The Dream Syndicate took their name from a 1973 album by Tony Conrad called Outside the Dream Syndicate. Conrad, in turn, was making a reference to the experimental group he co-founded with La Monte Young and John Cale, which tinkered with free jazz, drone, classical, and what Young called “dream music.” Even without those associations, it’s a great band name, combining the institutional with the mysterious, but that nod to Conrad and his cohort speaks to big ideas about what rock’n’roll could say and how it could say it. These three kids in their early twenties, along with the more seasoned drummer they persuaded to join them, were fascinated by ideas of noise and abrasion, din and drone, deconstruction and entropy, and they were committed to bringing those ideas to rock clubs. To audiences in the early 1980s, that mission made them just as confrontational as the punk bands still roaming L.A., and even more confounding.

They were equally besotted with the mainstream pop and rock of the 1960s, celebrating Buffalo Springfield and the Byrds right alongside Nuggets and the Velvet Underground. Those interests aligned the band with a crew of local acts that would coalesce into the Paisley Underground, which included the Bangles, the Rain Parade, and Green on Red. Both of these pools of influence—’60s rock and ’60s avant-garde—combine beautifully on their debut, The Days of Wine and Roses, released in 1982 and generally considered to be a college-rock landmark with an outsize impact on the Minutemen and R.E.M., among others. It’s an album of sparkling spontaneity, full of songs that creep and crawl with a weird, dark energy, as though even the players themselves don’t always know where they’re headed. Pitting highly structured songcraft against discursive guitar outbursts, the Dream Syndicate struck a precarious balance of order and chaos that remains exciting and combustible four decades later.

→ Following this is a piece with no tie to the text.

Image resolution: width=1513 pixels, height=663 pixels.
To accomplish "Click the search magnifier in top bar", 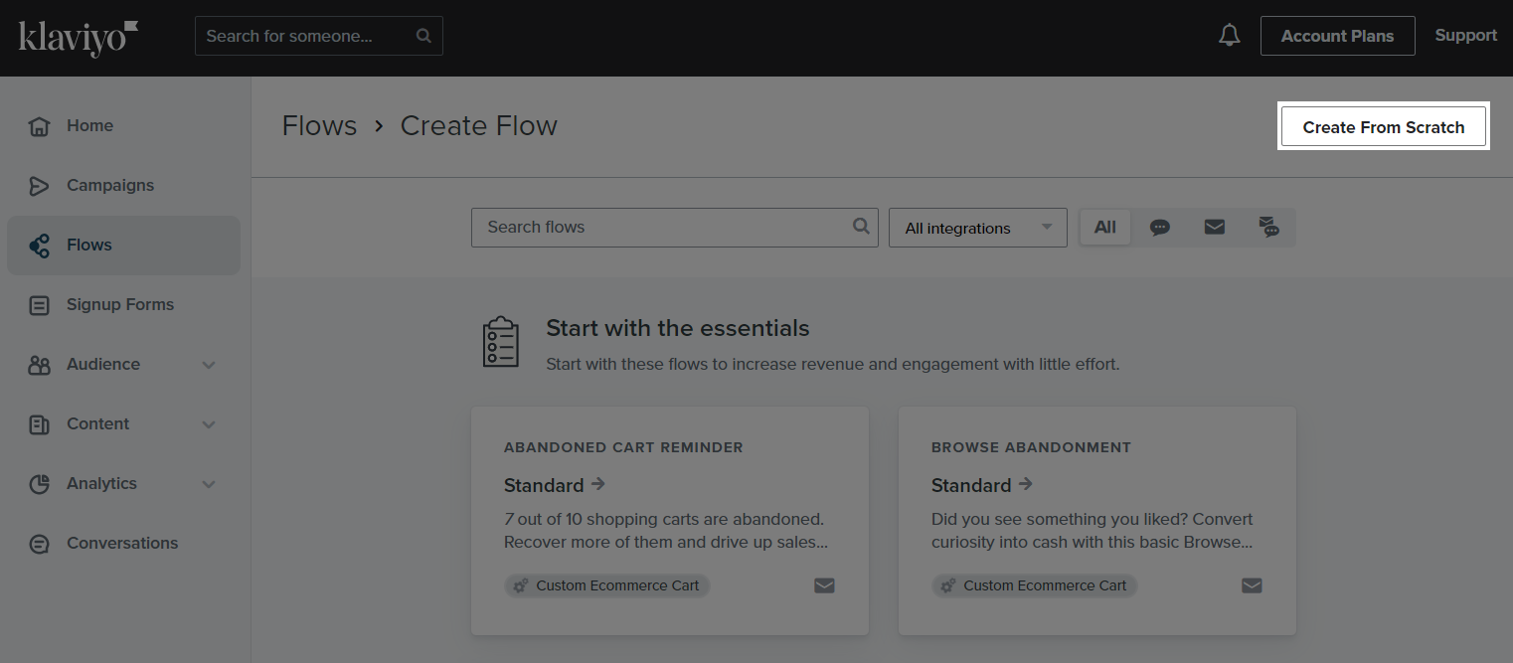I will (x=423, y=36).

Commemorating the album’s 40th anniversary, this 54-song, 4xCD expanded edition of The Days of Wine and Roses shows how the band developed those big ideas during its first days together. While not presented in chronological order, the set works as a year-in-the-life history that includes some of their earliest rehearsals, shows, and recordings. The L.A. scene was in flux in the early ’80s: The first wave of punk bands had generally subsided, and hardcore was only just starting up. New-wave and skinny-tie bands were enjoying some success, but they reflected larger trends rather than specifically local concerns. Fresh out of college, Steve Wynn found a job at Rhino Records (the store, not the label), where his co-workers dramatically expanded his musical vocabulary. Nels Cline had a particularly profound impact on Wynn, introducing him to the works of Don Cherry and Albert Ayler, among other free-jazz pioneers.

Yet Wynn’s first recordings barely hint at what would make the Dream Syndicate so distinctive. In October 1981 he taped a handful of songs in his basement with a 4-track and a drum machine and released two of them under the name 15 Minutes. There’s a peculiar charm in the way he turns his primitive setup into a dank aesthetic—an approach that works best on “That’s What You Always Say.” With its tinny robot beat and Wynn’s low, close-mic’ed vocals, this demo sounds curiously goth, or at the very least suggests he’ll soon start a new-wave band. Compare that version to the one the Dream Syndicate recorded a few months later, just a week after they made their live debut at Club Lingerie. This version, released on their Down There EP, opens with Kendra Smith playing a walking bassline just a click too fast, then gives way to Wynn and Karl Precoda’s violent guitar scribbles. It has a lot more life than the 15 Minutes version, not to mention a frazzled paranoia that recalls the Talking Heads’ “Psycho Killer.”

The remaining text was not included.